No he podido evitar en estas últimas semanas acordarme de la famosa fábula del pastor mentiroso (atribuida a Esopo). Cuando se miente a menudo o por costumbre, lo normal es que al final nadie te crea, y el único responsable de lo que pase entonces es el mentiroso, no los incrédulos. Y cuando por sistema se genera alarma y se toca a rebato ante amenazas inexistentes o que en ningún caso justifican tal alarma, si un día suena una vez más la alarma y todo el mundo sigue como si nada, la responsabilidad es igualmente de quienes hicieron un mal uso, interesado, por supuesto, infundiendo miedo a la gente para nada. Eso es, ni más ni menos, lo que ha sucedido con la pandemia del covid-19.
Confieso que soy uno de los muchos que ante los nuevos mensajes apocalípticos que sonaban en febrero me encogí de hombros y me acordé del ridículo mayúsculo durante la gripe A, y de la crisis de las vacas locas, y de otros muchos presuntos peligros de los que había que protegerse y de los que ya nadie se acuerda. Cuando en no pocos parajes del planeta se muere a diario por cualquier nimiedad, occidente se escandalizaba ante algo parecido a una gripe.
Esa misma indiferencia, mezclada seguramente con cierta proporción de negación, porque creemos lo que queremos creer, con toda probabilidad adormeció y retrasó la capacidad colectiva de reacción, la de quienes no damos crédito a lo que dicen los políticos, o los presuntos expertos, o los medios de comunicación.
Al igual que muchos otros, he debido rectificar. Pues sí, esta vez iba en serio. No era una simple gripe. Y hemos hecho tarde en muchos aspectos (por mucho que nos quieran convencer de lo contrario). Pero, claro, la cuestión es por qué reaccionamos así.

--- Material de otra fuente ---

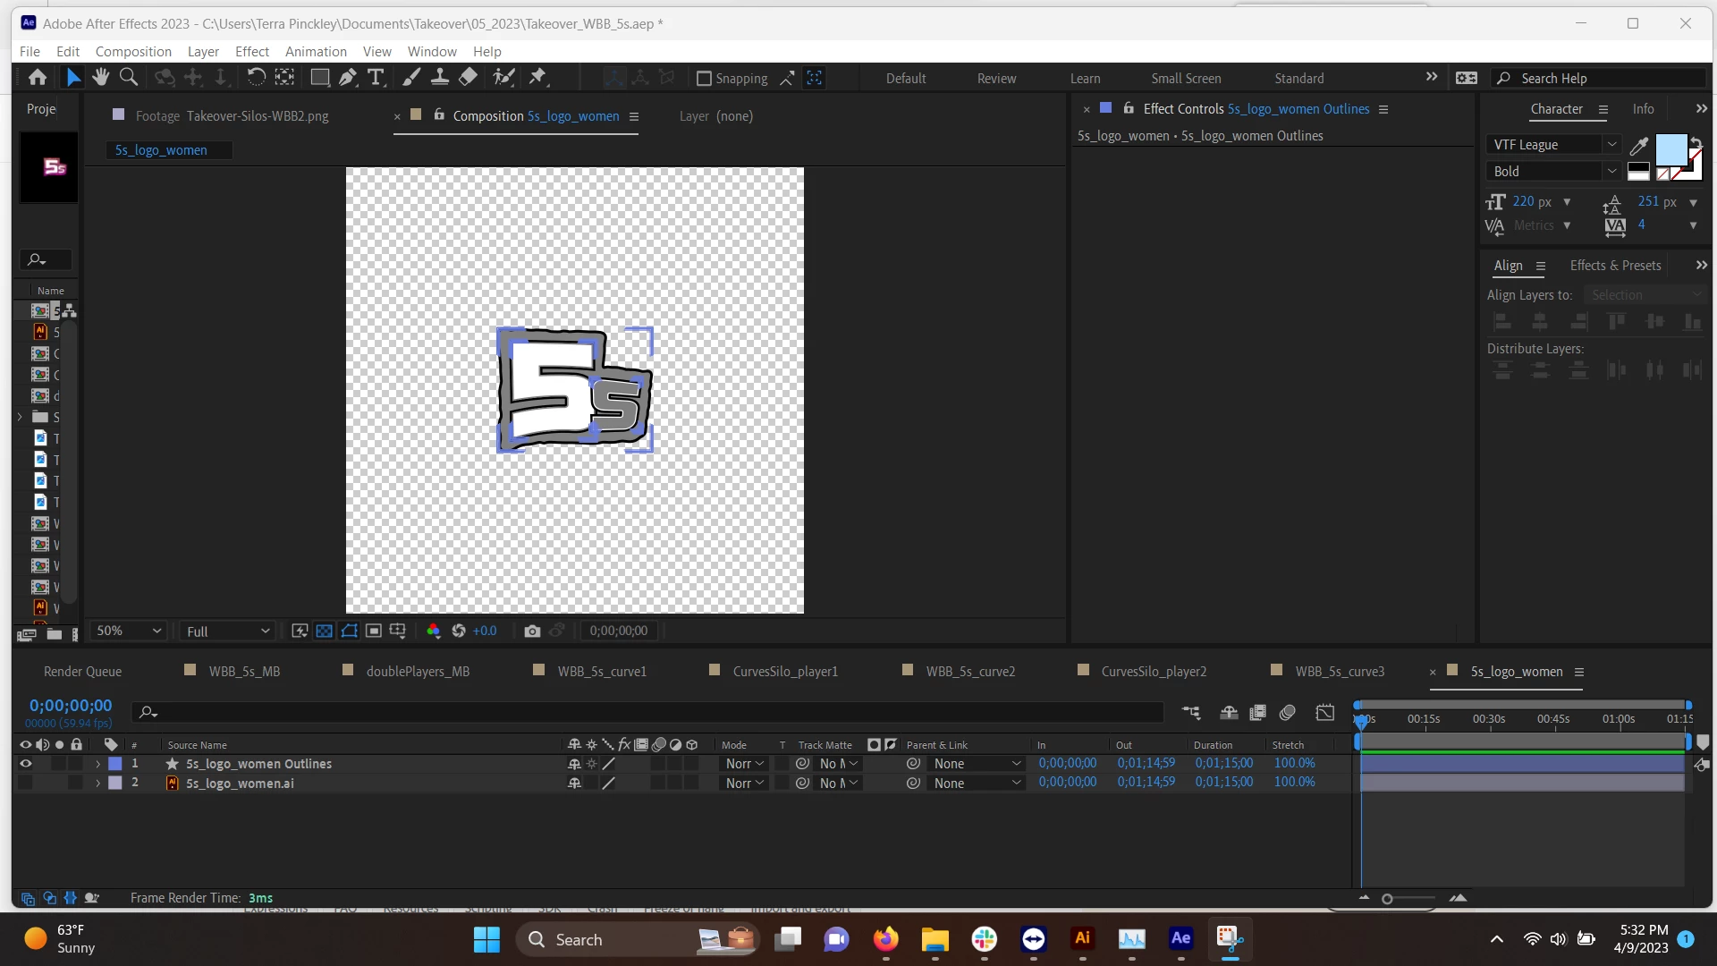The width and height of the screenshot is (1717, 966).
Task: Select the Pen tool
Action: click(x=348, y=78)
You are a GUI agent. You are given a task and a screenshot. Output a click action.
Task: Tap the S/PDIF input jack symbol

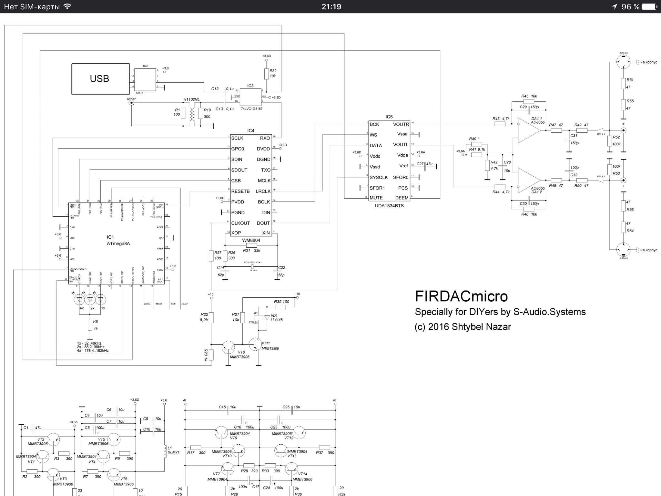pos(131,103)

Quienes mienten casi siempre haciendo de la mentira profesión, quienes nunca dicen toda la verdad sino la justa para que pueda parecer verosímil su mentira, quienes lo hacen sin despeinarse y sin asumir nunca responsabilidades, quienes nunca se retractan, sea desde su poltrona política o desde el medio que les permite difamar sin recato, son responsables de que cuando hay algo de verdad en lo que dicen los miremos con todo el escepticismo o hasta esbocemos una sonrisa, o no hagamos ni caso, como le sucedió al pastor de la fábula a quien nadie socorrió cuando el lobo vino de verdad a comerse sus ovejas.

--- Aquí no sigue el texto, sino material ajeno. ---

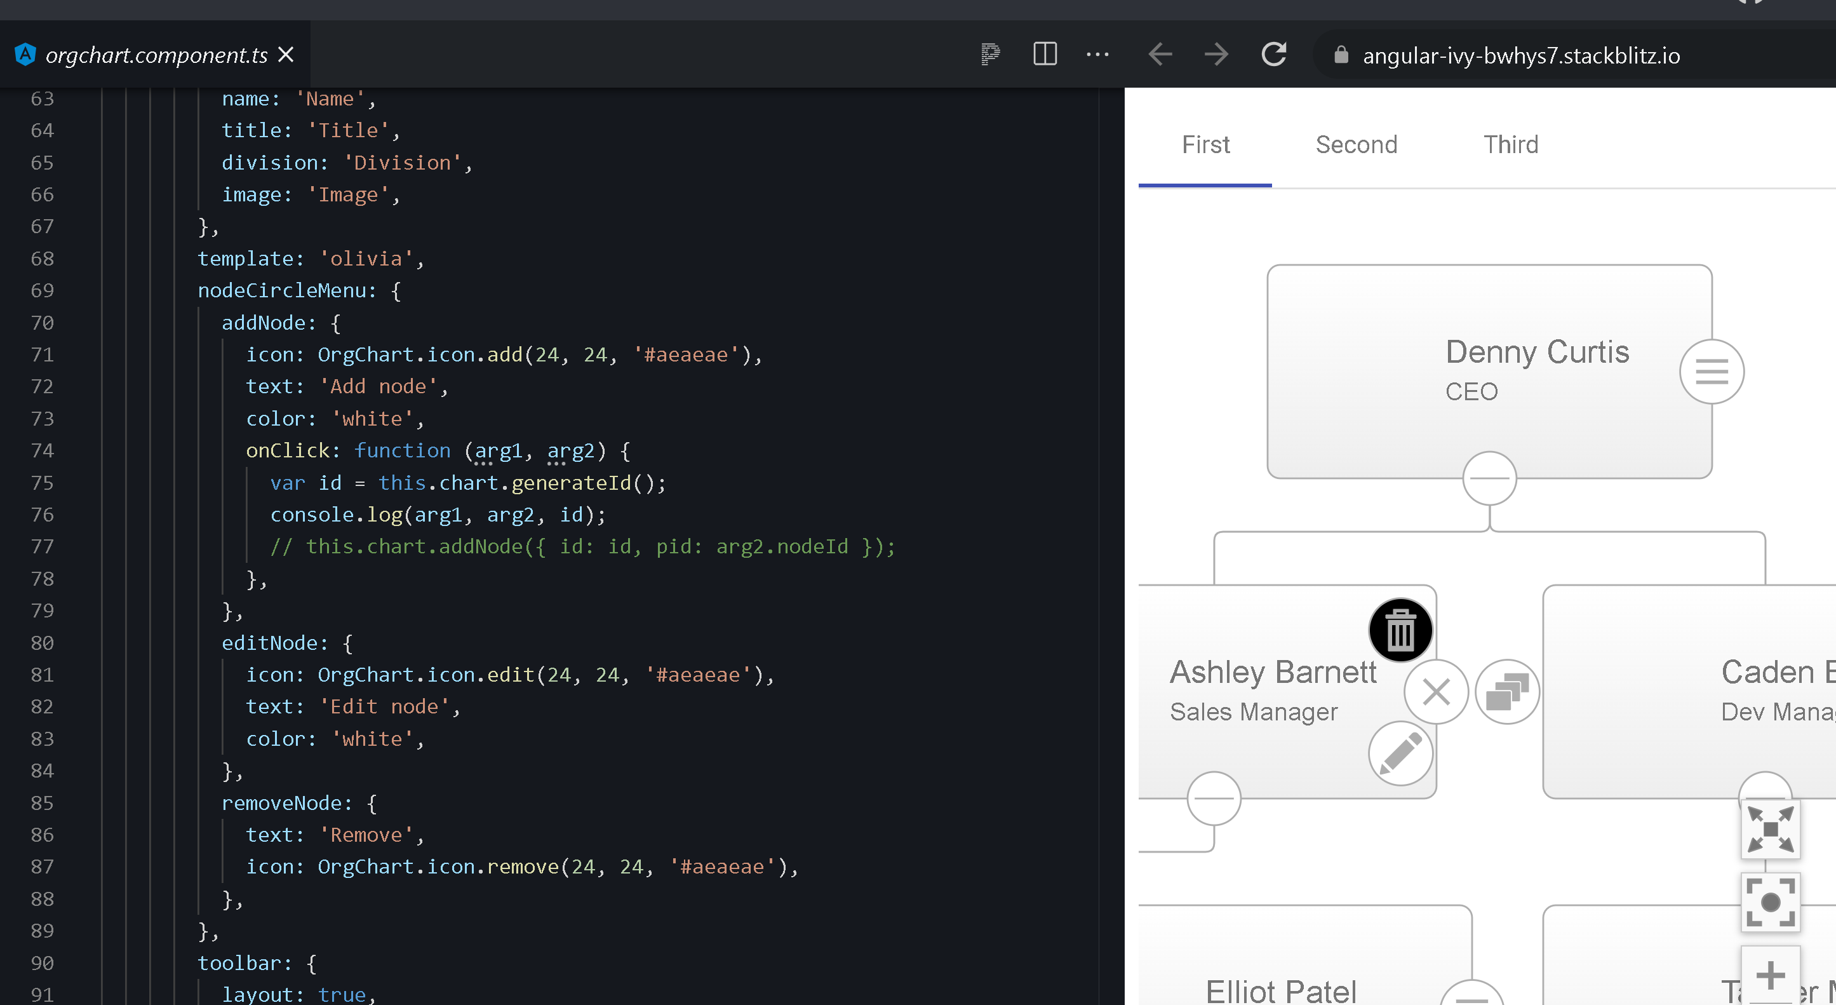Close the orgchart.component.ts tab
The height and width of the screenshot is (1005, 1836).
(x=287, y=54)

Quienes utilizan el miedo de los otros como su instrumento de trabajo habitual, miedo a que el otro gane las elecciones, miedo a que el adversario ocupe un lugar en una negociación, miedo al que viene de fuera, miedo al que piensa distinto, miedo a enfermedades imaginarias, miedo a perder algo o a que te quiten algo (lo que sea), miedo al diferente, miedo a no prevenir lo suficiente, y así sucesivamente, contribuyen a haber creado una sociedad paranoica de la seguridad y que vive más preocupada de todos esos miedos que de vivir la vida. Abusan hasta el extremo del miedo colectivo que se propaga irracionalmente como fuego que quema hojarasca, y lo hacen desde la política, desde las administraciones, desde los medios de comunicación, y hasta desde negocios relacionados con la salud, amedrentando constantemente a los ciudadanos sin motivo razonable que lo justifique.
Y así sucede que el miedo pierde su significado, y la alarma también. Todos los que viven a su costa, a costa de meter miedo una y otra vez a los demás en beneficio de sus propios intereses, son responsables de la inicial incredulidad del país, hecho que sumado a la ya crónica incompetencia de quienes tienen la obligación de tomar el mando y proteger los ciudadanos sin duda ha agrandado el impacto y sobre todo la velocidad con la que ha irrumpido entre nosotros la pandemia.
Algún día habrá que hacer balance, aunque para entonces la mentira seguirá protegiendo a la mentira y a la ignorancia. Pero que nadie se olvide de que, chapuzas aparte, el despotismo del embuste tiene sus consecuencias. Y emplear el miedo como moneda de cambio habitual, también. Quienes así actúan algún día deberían rendir cuentas cuanto menos ante su conciencia, si es que la tienen.